The use of stoichiometric reagents is often associated with the production of waste in industrial synthesis. For this reason, the use of catalytic reagents is therefore deemed more efficient by the principles of green chemistry. Additionally, catalysis increases reaction rates, selectivity and reduces the number of mechanism steps. Catalysts may also be recycled, thus increasing the affordability of the process [87].

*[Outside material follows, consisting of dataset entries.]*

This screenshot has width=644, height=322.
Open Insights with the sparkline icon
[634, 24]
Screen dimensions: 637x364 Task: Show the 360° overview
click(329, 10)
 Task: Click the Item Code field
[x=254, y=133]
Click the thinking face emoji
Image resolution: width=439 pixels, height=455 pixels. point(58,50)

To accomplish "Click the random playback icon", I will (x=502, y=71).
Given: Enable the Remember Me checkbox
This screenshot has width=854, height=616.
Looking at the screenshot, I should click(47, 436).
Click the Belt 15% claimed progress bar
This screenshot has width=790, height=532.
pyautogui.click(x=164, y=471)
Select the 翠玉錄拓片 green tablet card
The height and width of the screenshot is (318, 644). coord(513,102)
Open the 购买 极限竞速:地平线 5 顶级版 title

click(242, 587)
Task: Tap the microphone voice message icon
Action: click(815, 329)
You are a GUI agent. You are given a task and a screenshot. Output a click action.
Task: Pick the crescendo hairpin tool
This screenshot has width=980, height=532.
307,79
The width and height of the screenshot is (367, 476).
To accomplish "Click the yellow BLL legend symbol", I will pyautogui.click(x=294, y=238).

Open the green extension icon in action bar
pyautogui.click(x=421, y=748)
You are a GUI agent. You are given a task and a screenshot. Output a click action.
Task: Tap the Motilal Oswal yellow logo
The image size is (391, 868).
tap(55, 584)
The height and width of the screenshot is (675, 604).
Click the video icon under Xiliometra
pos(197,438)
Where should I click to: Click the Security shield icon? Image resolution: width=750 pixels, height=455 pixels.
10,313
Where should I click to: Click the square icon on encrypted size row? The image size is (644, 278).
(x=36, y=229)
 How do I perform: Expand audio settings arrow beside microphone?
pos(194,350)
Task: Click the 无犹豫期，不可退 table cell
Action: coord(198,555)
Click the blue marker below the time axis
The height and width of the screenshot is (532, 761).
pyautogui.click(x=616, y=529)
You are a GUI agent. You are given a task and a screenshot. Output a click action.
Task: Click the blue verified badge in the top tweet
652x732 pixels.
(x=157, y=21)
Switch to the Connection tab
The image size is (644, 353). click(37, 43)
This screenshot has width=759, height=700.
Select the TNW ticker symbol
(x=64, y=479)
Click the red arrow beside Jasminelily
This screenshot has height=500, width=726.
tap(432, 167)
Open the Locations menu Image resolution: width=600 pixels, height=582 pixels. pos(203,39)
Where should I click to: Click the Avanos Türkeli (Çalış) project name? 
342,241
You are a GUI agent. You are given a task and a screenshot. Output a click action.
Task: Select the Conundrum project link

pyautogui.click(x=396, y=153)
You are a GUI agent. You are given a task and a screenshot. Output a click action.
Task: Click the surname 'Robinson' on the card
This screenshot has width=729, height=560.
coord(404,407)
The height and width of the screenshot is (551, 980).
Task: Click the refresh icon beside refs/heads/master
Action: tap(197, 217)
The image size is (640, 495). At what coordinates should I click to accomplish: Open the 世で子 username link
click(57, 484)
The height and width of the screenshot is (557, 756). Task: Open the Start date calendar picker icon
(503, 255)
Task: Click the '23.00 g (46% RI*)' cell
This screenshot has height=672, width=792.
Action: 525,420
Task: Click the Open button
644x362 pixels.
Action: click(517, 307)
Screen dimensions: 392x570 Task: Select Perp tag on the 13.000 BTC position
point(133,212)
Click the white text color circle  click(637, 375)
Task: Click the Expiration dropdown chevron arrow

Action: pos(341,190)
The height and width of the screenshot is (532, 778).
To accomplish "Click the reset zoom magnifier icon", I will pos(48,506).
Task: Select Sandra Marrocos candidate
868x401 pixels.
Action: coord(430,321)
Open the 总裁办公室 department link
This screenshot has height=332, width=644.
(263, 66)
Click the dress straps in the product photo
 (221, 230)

Alkyl polyglucosides (APGs)

The conventional synthesis of APGs always requires an acid catalyst. PTSA is typically the catalyst of choice for both methods, as it is low in cost, and soluble in water, alcohol and organic solvents. Other organic acids have been utilized, but PTSA remains a favorable green heterogeneous catalyst, as it is efficient and can be reused [88, 89]. It is also non-oxidizing to butanol, not corrosive on reactors, and considered a weak acid, which makes the neutralization step simple when producing APGs [90]. Enzyme catalysts have also been applied to the synthesis of this surfactant in an effort to increase selectivity, reduce energy and possibly reduce the volume of solvents used. As it stands however, the cost and ability to recycle, make PTSA the more attractive green option at the industrial scale.

Sucrose esters (SEs)

Catalysis is also the most practical way to synthesize SEs in the described routes [73]. In the past, alkaline metal hydroxides have been used as catalysts, but as previously mentioned, water is produced, which may cause soap formation, and thus a lower yield. Yields are improved by using K2CO3 as an alternative, as it allows for the formation of bicarbonate instead of water [44, 91]. It is also favored for synthesis reactions due to its mild nature, ability to produce good yields and accommodate short reaction times [92]. While effective, selectivity remains an issue with K2CO3. Enzymes have been proposed as an efficient solution, as they have the ability to direct the substitution for the acyl group on the sucrose molecule in mild, environmentally friendly conditions [93]. Lipases and proteases are often the enzymes of choice [71]. As with the APGs however, additional research is required to implement this method at the industrial level due to high costs of enzymes, low yields and extensive reaction times, when compared to the base-catalyzed process [37, 71, 91]. The same can be said for other emerging techniques such as the use of ionic liquid-based catalysts.

Design for degradation

The environmental compatibility of chemicals is often determined by their level of biodegradability. The tenth principle of green chemistry advises chemists and engineers to design products so that they do not persist in the environment but break down into benign products.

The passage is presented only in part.